A time-lapse recording of cells being manipulated and assembled, using in silico designs to create in vivo living machines, called xenobots. 
CREDIT: Douglas Blackiston, Tufts University

“These are novel living machines,” says Joshua Bongard of the University of Vermont, one of four authors of what might turn out to be a historically significant paper published in the journal Proceedings of the National Academy of Sciences.

“They’re neither a traditional robot nor a known species of animal. It’s a new class of artefact: a living, programmable organism.”

The xenobots, as they’ve been dubbed, are made from frog embryo cells and are just one millimetre wide. They were designed using a supercomputer at Bongard’s university and then assembled by colleagues working at Tufts University in Massachusetts.

The researchers see them having multiple applications, including searching for toxic compounds in contaminated sites, harvesting microplastics from the ocean, or being deployed as drug-delivery mechanisms inside the body.

All of which will probably prove extremely useful, but shouldn’t distract from the principal outcome here: the creation, for the first time, of entirely new biological machines that could accurately be described as bespoke lifeforms.

Indeed, Bongard and colleagues note in their paper, once refined a little more, the process of creating these unique living robots could be fully automated – a product of artificial intelligence and machine learning that requires no human intervention at all.

For the moment, however, a level of direct intercession is still required.

The creation of a viable xenobot begins with multiple computer simulations involving models of frog skin and cardiac cells.

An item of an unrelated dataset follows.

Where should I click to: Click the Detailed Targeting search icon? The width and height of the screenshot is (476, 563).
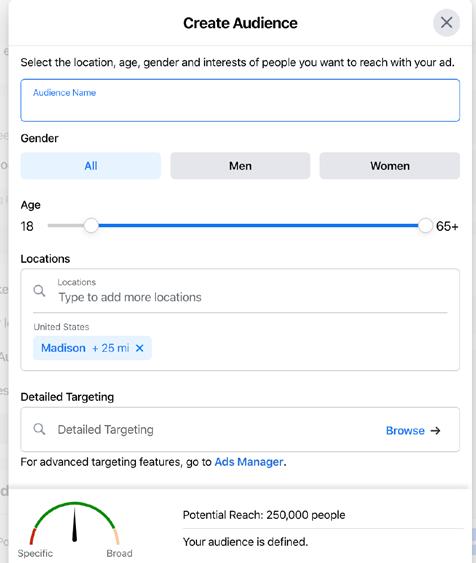click(39, 429)
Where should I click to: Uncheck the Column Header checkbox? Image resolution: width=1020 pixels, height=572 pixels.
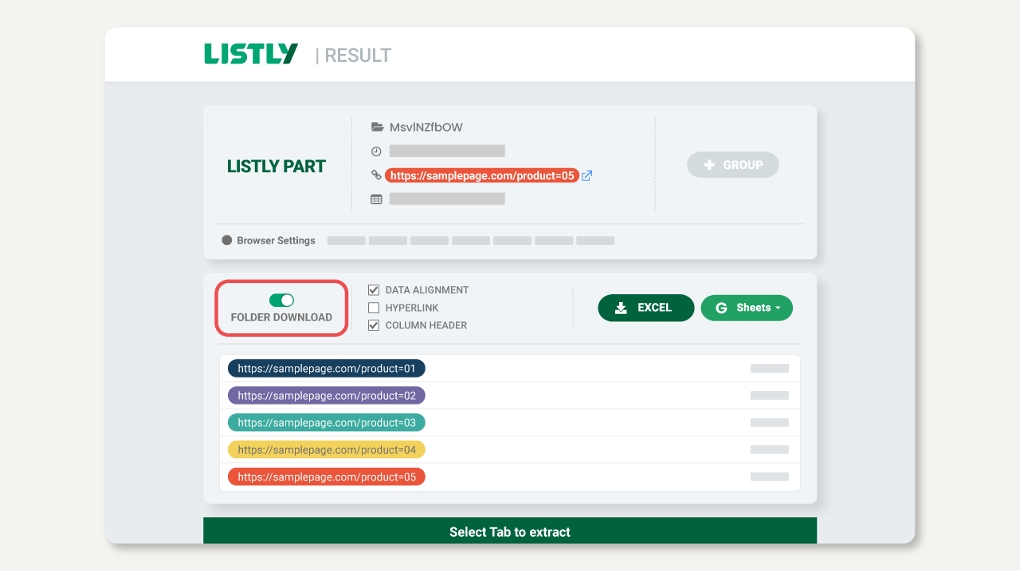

The computer is tasked with designing a bot that has specific desired functions, such as locomotion.

AI takes over, using an algorithm to churn through thousands of iterations until the desired result is produced.

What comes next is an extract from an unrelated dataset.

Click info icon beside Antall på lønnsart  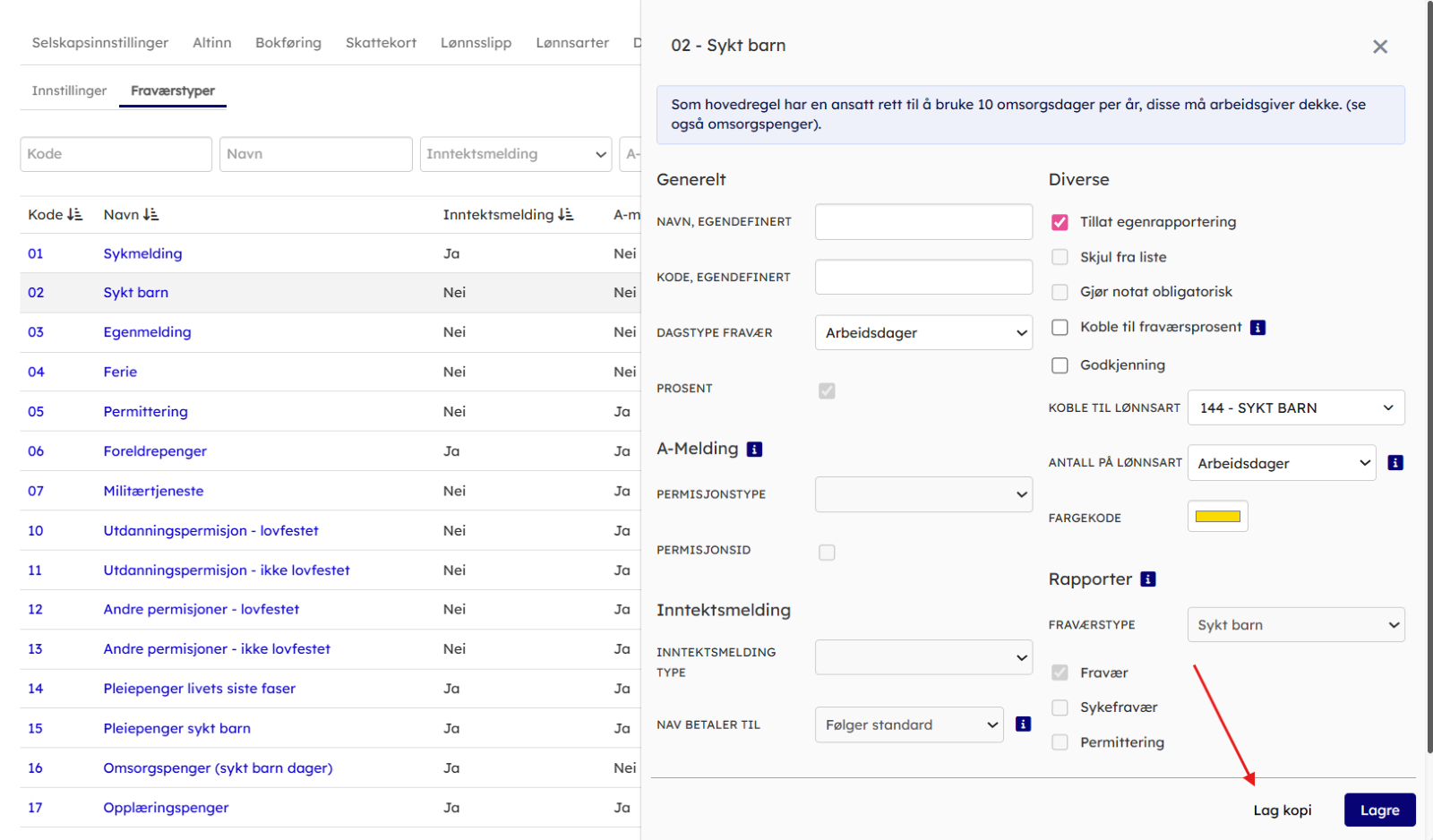tap(1394, 463)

The model is then adapted by microsurgeons, using a stock of individual frog cells gathered from an African species, Xenopus laevis, that have been grown in the lab. 

The researchers report that the cells, thus joined together, gradually began to work in harmony, with the skin cells providing a structural framework and the cardiac cells synchronising their trademark contractions.

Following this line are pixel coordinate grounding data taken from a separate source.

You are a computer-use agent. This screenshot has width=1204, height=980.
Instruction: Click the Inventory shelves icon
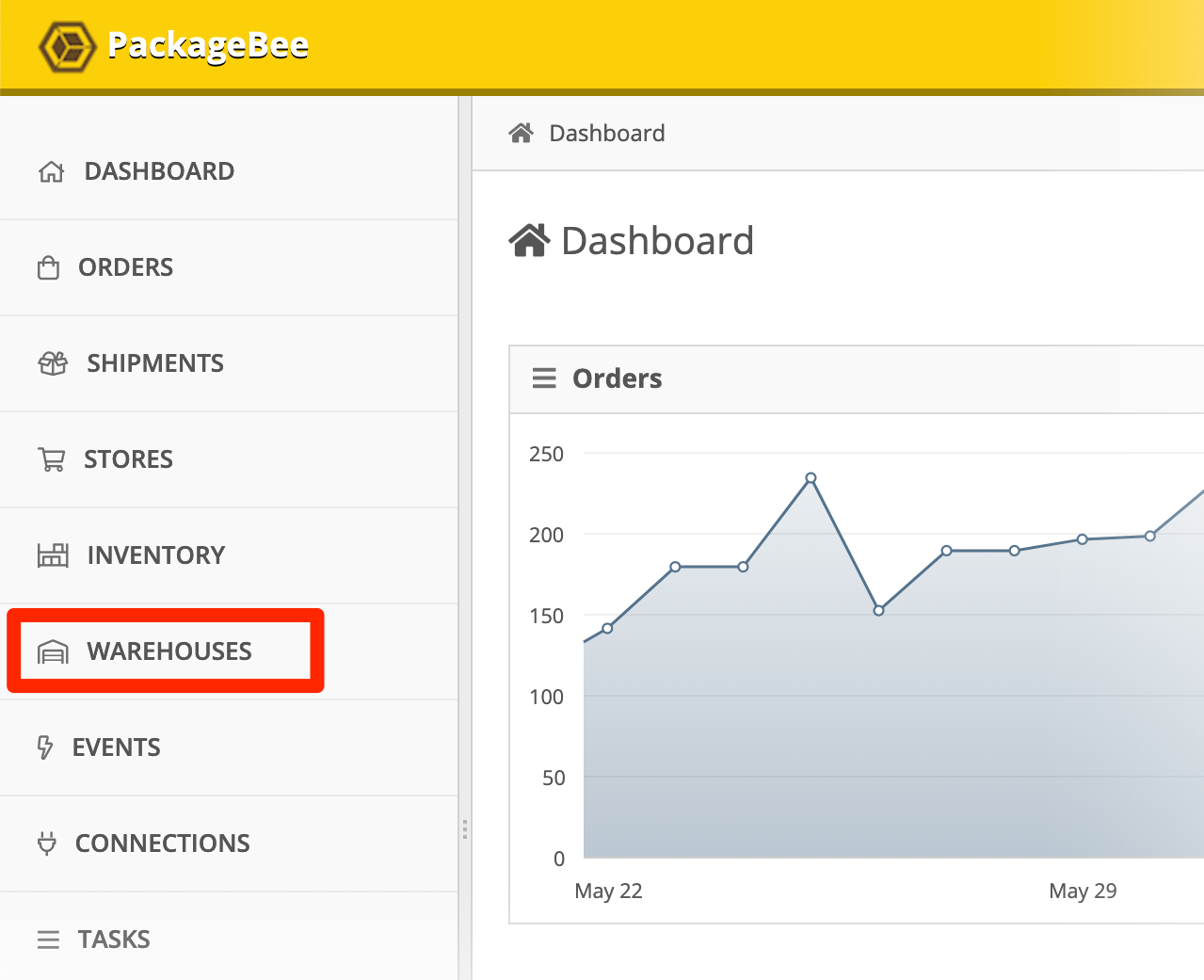[53, 555]
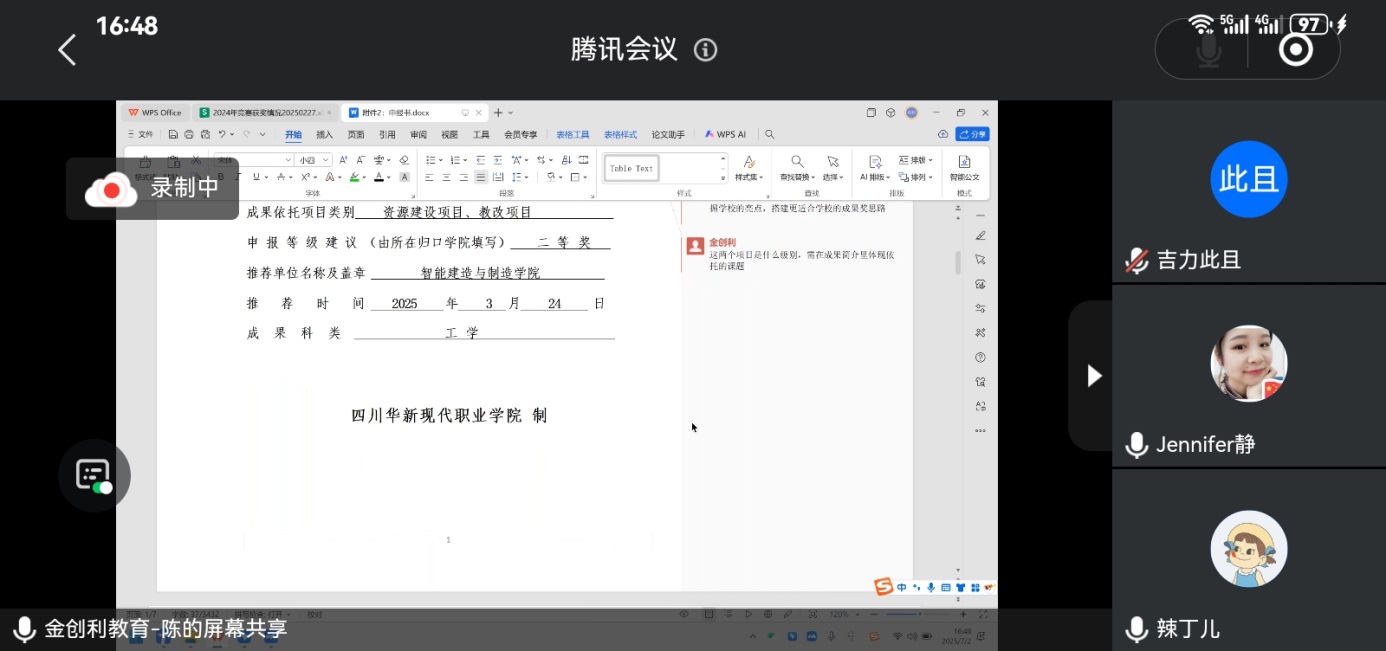The height and width of the screenshot is (651, 1386).
Task: Open the font size dropdown showing 小四
Action: (313, 160)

The proof-of-concept bots detailed in the paper moved around a water-filled container – looking for all the world as if they were exploring it – for several days or weeks before expiring.

Living cells, Bongard notes, necessarily die after a given period, but many types also have the inbuilt ability to regenerate or reproduce. This lends xenobots a couple of interesting properties – depending on the design and the type of cell used, they can either have short, finite lifespans, or they can be effectively immortal.

“The downside of living tissue is that it’s weak and it degrades,” says Bongard. “That’s why we use steel. But organisms have 4.5 billion years of practice at regenerating themselves and going on for decades.” 

The research was funded by the US Defence Advanced Research Projects Agency through a project known as Lifelong Learning Machines.